TLDR: after thorough research and discussions, we find that when strong censorship (i.e. 51%) attacks are excluded, a 5d challenge period is a comfortable lower bound in the presence of soft censorship attacks and network delays for Stage 1: one day to resolve economic attacks, and 4 days to resolve network delays originated from unknown attacks. The 7d lower bound for Stage 2 remains unaffected.
Why are challenge periods 7 days long today?
In case of an invalid state root being proposed, optimistic rollups need to ensure that anyone can submit a “fraud proof” on L1, otherwise funds can be lost.
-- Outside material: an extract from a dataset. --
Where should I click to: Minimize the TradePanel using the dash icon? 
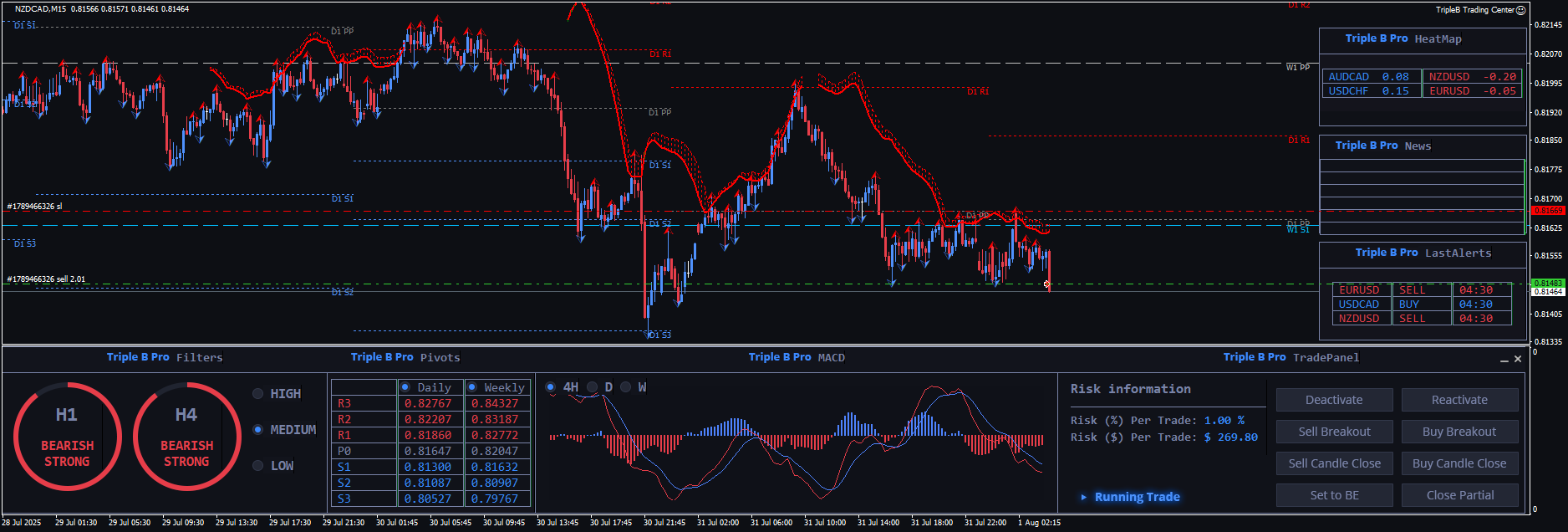pyautogui.click(x=1504, y=359)
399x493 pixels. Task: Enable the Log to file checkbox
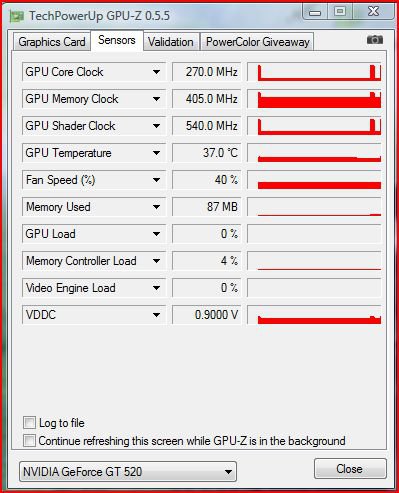(x=29, y=423)
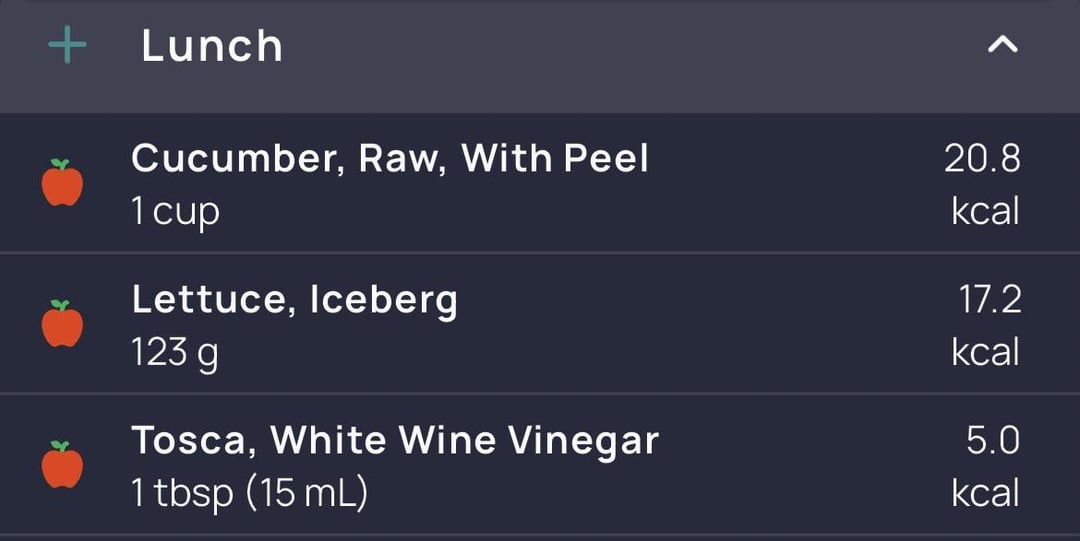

A major concern is therefore having fraud proof transactions censored on L1. In the presence of a malicious majority of Ethereum validators, transaction inclusion cannot be guaranteed as such a majority can always build a “heavier” chain that reorgs out selected transactions. This is what we refer to as a “strong censorship attack”, and the only solution to restore censorship resistance is a fork of the network that excludes such a majority.
It’s important to note that strong censorship attacks, and more broadly 51% attacks, cannot be used to steal funds sitting idle in an account on Ethereum, as funds cannot be moved without a valid signature. This doesn’t hold by default on optimistic rollups, where censoring a fraud proof can cause funds in the canonical bridge to be stolen. Therefore, to guarantee the same property on L2, optimistic rollups need to have a challenge period that is long enough to allow for forks that restore censorship resistance in the case of a strong censorship attack. It is today generally accepted that the time needed to detect a 51% attack, coordinate a fork, implement it and activate it is around 6 days. Leaving 1 day for honest challengers to submit a fraud proof and play the dispute game in the absence of censorship, the minimum challenge period needed to guarantee safety of funds in the presence of 51% attacks is 7 days.
For more details, read here: Optimistic rollups, the challenge period and strong censorship attacks
Challenge periods in the absence of 51% attacks
Today, the 7d challenge period lower bound is required for both Stage 1 and Stage 2 optimistic rollups. After extensive discussions with L2 teams, EF, and other L2 stakeholders, it is generally agreed that requiring safety from strong censorship attacks for Stage 1 rollups doesn’t follow the progression of decentralization that Stages are supposed to represent, given the already accepted presence of “more likely” threats like Security Council with instant upgrade powers.
To calculate an acceptable lower bound in the absence of strong censorship, two attacks need to be evaluated next: soft censorship and network delays.
Soft censorship attacks in the absence of network delays have been studied by Offchain Labs in the Economic Censorship Games in Fraud Proofs paper. The intuition is as follows: for an attacker to censor a transaction in the mempool, they need to bribe block proposers with at least the amount of fees that the transaction would have paid if included, for every block the attacker wishes to exclude the transaction. In the pessimistic model, to protect against an attacker willing to spend $100B in bribes, a defender needs to submit a transaction in the mempool with a ~$14M tip to guarantee inclusion within one day. After more extensive discussions, this is generally considered an acceptable scenario, and we therefore set a 1d lower bound to play the economic game.
For more details, read here: Cont: Stage 1 challenge period reduction discussion
Network delays refer to any form of attack that affects transaction inclusion times at the network layer. This includes attacks such as eclipse attacks, DoS attacks, mempool manipulation, supply chain attacks and general bugs in clients.
Vitalik, in I think it’s ok to allow stage 1 rollups shorter withdrawal windows (1-2 days), but we should be more conservative on stage 2, discusses a 12h upper bound for such failures citing the 2016 consensus failure incident and the Shanghai DoS wars as the worst attack Ethereum has historically experienced. We propose a 8x more conservative bound of 4d to be able to recover from more severe attacks. We believe this bound provides a comfortable time frame for a transaction to reach a block proposer, even if it requires out of protocol channels. With the 1d discussed before, this would result in a challenge period lower bound of 5d.
Effect on existing rollups
The following existing Stage 1 rollups can now reduce the challenge period from 7 days to a minimum of 5 days and retain their designation: Arbitrum One, Base Chain, OP Mainnet, Ink and Unichain. Notably, Arbitrum One already makes use of a challenge period of 6d 8h, which has been below the previous 7d threshold, due to a misconfiguration that assumed a 13s block time that got reduced to 12s with the transition to PoS. The fix had been planned for the BoLD upgrade but ended up not being included. The chain remained at Stage 1 due to the reduction being discussed, and the new 5d minimum now closes this gap.
We remind that 5d, in the same way 7d was before, is a lower bound, and any rollup team is obviously free to be more cautious and choose a higher value. Finally, we invite all optimistic rollups to consider a transition to validity proofs to further reduce withdrawal times and reduce the reliance on third-party bridges.